Good position of cities not a given
Many Dutch cities and urban areas do well in international rankings, both in terms of competitiveness and quality of life. However, international competition between cities is on the rise. Dutch cities will need to anticipate on issues like climate change, inequality and unoccupied housing in order to stand out from others.
A number of advisory boards have pointed at potential threats to Dutch cities: lagging productivity growth, innovations that don’t transcend the pilot-stage, governmental inertia, uncoordinated profiling and a lack of investments in research and development. These threats highlight the need to prepare the Dutch network of cities for the challenges coming its way.
Ambition: Dutch cities in the lead worldwide
Agenda Stad strives to work together with cities and stakeholders to position Dutch cities in the lead worldwide, both in terms of competitiveness and quality of life. Therefore the Agenda Stad has been formulated in such a way that it provides concrete short-term actions on the one hand and long-term strategic guidelines on the other.

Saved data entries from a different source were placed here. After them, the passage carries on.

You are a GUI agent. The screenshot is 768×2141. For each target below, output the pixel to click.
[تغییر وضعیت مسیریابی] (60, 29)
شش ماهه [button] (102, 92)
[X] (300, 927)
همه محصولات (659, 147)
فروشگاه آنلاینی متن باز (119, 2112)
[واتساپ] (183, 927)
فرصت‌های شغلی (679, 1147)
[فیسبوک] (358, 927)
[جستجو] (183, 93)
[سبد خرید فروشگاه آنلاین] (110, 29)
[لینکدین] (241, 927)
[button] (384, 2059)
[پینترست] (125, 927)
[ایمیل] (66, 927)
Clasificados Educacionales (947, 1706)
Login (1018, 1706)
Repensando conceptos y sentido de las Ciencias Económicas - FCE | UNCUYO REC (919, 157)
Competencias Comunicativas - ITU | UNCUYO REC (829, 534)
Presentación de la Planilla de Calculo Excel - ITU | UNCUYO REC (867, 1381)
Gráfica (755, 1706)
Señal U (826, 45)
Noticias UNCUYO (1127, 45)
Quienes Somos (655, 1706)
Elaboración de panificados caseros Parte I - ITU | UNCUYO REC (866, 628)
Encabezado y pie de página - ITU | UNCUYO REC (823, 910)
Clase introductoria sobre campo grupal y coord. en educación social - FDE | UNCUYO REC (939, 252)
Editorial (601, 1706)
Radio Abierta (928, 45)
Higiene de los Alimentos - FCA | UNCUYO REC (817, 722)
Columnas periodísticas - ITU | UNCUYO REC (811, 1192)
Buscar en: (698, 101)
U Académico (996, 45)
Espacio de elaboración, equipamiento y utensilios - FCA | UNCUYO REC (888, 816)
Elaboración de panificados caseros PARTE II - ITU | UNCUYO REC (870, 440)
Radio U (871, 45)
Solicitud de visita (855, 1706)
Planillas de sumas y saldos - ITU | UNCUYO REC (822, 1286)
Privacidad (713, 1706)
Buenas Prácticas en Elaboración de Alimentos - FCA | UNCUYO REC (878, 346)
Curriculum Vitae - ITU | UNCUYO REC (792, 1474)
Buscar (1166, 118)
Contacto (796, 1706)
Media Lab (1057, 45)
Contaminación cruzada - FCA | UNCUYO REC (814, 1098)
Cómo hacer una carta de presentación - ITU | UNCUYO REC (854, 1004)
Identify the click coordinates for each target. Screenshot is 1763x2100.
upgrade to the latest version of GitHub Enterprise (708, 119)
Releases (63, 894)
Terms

To improve cooperation between government, entrepreneurs and the public in the city, three leading perspectives are important:
- Eliminating obstacles. Cities need the resources and regulatory space to grow, differentiate and experiment
- Cooperation within and between urban areas. Cities can strengthen their position internationally by combining their efforts and working together across administrative boundaries.
- Creating conditions for (system) innovation. An infrastructure with open data, energy networks and good transport concepts can add quality to cities and thus create new opportunities for entrepreneurs.